**The data:**
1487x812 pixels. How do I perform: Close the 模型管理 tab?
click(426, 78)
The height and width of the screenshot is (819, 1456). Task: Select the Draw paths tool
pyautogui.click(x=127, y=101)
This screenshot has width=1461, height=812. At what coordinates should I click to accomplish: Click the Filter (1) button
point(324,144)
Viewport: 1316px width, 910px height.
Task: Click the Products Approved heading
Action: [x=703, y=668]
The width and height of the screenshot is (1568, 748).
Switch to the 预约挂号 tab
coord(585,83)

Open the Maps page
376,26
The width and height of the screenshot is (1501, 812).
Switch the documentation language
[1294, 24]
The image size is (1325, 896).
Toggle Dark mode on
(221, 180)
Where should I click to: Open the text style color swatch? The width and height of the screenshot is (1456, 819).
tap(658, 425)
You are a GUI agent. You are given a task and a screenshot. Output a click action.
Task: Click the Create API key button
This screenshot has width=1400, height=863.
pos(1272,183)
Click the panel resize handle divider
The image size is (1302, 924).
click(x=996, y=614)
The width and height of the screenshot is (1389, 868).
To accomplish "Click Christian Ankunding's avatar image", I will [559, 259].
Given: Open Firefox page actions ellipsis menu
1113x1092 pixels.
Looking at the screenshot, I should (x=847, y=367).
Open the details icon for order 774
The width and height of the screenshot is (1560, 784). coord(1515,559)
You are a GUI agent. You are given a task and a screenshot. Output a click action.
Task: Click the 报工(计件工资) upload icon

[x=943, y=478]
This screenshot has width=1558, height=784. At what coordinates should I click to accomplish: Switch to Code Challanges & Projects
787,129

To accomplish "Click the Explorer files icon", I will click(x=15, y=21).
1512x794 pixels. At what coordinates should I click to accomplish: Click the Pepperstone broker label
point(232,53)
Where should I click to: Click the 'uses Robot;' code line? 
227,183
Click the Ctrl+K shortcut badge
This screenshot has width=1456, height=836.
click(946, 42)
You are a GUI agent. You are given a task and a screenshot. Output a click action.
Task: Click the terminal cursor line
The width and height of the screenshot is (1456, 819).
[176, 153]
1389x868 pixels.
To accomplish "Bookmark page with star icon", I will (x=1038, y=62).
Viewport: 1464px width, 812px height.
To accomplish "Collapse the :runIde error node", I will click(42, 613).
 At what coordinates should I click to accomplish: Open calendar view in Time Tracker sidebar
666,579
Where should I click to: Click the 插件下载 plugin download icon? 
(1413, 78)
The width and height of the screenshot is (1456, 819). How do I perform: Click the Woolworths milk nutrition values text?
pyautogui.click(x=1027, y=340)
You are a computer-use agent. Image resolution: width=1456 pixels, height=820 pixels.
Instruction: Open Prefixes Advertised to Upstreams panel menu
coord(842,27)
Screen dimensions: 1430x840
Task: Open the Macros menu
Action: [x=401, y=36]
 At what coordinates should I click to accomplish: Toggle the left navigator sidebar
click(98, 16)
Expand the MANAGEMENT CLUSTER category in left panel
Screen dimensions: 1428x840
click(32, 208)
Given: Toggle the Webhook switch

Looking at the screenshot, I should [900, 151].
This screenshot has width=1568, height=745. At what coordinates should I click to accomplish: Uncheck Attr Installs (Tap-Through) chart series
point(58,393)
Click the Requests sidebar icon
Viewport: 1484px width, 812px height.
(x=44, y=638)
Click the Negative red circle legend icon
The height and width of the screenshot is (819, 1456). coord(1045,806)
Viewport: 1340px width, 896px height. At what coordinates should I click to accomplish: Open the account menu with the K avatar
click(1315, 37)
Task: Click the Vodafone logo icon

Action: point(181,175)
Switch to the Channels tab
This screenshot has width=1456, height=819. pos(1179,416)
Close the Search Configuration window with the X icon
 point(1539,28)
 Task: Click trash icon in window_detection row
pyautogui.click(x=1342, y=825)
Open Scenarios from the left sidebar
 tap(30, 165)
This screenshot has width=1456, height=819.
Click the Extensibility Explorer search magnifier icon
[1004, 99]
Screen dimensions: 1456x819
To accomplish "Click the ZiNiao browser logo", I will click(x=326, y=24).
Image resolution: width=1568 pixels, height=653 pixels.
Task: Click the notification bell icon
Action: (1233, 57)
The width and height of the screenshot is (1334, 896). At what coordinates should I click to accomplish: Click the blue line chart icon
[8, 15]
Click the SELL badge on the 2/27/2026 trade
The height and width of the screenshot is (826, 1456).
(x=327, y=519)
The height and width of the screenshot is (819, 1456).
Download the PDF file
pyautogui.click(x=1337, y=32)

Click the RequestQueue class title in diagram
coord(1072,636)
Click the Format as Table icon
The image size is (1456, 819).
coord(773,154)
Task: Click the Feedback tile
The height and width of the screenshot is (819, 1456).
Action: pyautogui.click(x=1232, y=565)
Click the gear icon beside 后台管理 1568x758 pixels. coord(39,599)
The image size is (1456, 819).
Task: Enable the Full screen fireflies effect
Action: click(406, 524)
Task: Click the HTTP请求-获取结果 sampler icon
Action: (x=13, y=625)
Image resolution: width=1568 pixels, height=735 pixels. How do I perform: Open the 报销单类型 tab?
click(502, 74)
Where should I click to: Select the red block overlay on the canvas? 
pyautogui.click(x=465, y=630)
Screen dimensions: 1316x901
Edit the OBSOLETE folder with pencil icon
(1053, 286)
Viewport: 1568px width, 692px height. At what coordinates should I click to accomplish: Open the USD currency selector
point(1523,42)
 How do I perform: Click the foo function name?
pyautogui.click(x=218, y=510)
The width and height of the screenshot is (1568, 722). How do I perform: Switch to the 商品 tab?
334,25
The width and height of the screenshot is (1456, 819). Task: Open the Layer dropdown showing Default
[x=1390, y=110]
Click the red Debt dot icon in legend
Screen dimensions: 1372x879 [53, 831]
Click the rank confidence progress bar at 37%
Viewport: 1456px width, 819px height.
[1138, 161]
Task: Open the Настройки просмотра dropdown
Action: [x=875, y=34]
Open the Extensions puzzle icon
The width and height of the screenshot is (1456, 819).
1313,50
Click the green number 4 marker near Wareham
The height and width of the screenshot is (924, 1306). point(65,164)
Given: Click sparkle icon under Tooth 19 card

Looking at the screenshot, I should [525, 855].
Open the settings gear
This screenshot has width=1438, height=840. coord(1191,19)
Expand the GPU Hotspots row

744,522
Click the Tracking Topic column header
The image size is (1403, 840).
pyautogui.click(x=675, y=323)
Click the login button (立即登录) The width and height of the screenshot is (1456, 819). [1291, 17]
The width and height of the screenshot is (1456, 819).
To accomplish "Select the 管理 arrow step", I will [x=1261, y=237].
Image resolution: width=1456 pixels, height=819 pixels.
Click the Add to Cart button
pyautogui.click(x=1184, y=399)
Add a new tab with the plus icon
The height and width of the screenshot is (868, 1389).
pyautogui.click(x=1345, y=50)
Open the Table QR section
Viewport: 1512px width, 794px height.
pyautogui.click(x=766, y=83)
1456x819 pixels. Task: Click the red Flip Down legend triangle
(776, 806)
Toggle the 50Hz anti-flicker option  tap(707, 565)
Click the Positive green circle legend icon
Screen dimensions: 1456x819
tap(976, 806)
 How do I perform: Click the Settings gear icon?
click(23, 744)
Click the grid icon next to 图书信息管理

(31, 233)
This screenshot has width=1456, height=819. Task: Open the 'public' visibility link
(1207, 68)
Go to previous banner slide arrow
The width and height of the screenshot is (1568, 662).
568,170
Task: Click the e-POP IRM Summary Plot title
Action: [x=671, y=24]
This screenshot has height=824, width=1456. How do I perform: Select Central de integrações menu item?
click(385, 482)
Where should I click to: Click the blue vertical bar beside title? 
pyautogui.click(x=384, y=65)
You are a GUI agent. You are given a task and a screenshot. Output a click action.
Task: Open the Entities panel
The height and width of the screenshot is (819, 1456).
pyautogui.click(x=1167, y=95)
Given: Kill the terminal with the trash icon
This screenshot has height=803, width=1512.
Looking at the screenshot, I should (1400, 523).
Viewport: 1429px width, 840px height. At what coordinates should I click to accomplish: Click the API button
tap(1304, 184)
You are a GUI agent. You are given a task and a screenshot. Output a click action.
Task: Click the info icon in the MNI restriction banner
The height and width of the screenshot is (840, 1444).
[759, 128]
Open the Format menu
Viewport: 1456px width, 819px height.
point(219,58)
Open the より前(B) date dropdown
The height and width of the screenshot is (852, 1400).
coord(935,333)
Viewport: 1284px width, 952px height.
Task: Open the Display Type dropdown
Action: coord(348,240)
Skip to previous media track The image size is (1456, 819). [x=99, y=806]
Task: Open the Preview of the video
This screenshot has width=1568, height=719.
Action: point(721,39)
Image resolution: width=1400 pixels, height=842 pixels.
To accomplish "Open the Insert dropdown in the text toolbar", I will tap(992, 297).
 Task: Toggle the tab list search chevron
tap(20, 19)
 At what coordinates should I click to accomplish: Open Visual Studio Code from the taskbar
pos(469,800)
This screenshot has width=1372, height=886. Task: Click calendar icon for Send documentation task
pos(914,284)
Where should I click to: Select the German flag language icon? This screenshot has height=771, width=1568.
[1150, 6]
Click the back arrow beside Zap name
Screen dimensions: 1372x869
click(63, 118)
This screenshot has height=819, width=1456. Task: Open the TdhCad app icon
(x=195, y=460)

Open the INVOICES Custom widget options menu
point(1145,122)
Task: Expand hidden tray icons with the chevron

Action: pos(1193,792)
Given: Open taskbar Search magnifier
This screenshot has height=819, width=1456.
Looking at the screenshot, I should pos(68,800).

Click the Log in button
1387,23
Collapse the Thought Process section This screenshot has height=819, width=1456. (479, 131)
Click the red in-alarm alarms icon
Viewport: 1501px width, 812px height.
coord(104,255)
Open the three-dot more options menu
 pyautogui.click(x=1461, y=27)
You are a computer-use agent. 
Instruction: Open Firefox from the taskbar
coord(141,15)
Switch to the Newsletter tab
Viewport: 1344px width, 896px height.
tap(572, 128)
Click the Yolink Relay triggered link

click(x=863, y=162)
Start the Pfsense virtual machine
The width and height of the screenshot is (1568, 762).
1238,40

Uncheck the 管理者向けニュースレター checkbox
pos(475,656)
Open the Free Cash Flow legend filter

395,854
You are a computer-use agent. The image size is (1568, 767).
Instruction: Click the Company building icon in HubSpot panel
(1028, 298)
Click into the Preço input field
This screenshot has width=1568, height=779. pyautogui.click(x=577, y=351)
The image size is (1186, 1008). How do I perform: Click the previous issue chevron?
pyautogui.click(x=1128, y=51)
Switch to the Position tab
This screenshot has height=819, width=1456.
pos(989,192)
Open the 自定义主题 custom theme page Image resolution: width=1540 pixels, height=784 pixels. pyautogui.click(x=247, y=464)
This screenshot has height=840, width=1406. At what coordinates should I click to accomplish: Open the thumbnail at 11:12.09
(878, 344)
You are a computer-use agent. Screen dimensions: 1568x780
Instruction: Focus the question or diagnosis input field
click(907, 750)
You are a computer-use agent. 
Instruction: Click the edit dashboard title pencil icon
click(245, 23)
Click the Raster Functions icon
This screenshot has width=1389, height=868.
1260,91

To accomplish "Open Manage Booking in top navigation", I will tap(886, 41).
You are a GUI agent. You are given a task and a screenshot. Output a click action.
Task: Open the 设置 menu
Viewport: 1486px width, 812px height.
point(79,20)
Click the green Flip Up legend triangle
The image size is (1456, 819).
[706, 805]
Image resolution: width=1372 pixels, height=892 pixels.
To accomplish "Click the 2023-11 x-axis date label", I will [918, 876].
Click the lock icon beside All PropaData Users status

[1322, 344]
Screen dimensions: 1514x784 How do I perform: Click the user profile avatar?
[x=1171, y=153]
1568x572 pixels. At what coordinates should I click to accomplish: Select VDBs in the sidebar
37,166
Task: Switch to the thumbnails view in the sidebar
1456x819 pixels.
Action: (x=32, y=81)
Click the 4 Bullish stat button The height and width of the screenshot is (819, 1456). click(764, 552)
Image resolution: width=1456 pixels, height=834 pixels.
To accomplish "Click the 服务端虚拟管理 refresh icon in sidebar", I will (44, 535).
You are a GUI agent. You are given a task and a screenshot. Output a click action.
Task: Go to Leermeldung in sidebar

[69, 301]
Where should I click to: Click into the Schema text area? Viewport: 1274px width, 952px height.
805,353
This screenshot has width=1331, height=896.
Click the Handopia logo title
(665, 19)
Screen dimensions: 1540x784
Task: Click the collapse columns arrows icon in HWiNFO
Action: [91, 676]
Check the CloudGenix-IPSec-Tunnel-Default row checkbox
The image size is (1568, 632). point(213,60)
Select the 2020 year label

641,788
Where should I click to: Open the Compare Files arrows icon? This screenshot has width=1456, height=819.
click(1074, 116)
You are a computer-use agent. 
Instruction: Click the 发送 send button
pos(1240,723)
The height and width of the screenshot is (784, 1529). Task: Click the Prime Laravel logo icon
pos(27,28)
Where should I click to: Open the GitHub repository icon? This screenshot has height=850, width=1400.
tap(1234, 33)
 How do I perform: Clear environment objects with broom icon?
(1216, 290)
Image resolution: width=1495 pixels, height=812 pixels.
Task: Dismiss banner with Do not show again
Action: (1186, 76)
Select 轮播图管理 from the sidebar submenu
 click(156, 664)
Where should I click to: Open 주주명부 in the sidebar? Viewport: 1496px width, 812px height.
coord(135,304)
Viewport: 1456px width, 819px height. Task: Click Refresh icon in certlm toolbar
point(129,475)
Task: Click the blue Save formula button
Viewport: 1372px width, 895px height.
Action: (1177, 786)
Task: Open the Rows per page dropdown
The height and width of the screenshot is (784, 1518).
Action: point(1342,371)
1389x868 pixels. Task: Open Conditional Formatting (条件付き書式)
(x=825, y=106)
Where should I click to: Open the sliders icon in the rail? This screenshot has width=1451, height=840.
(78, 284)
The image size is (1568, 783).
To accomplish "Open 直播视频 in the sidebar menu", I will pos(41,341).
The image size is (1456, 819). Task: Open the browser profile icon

**Exercise requirements:** Scan the entries for lines with the word "terminal". The number of such lines is the whole answer.

**Answer to this problem:** 2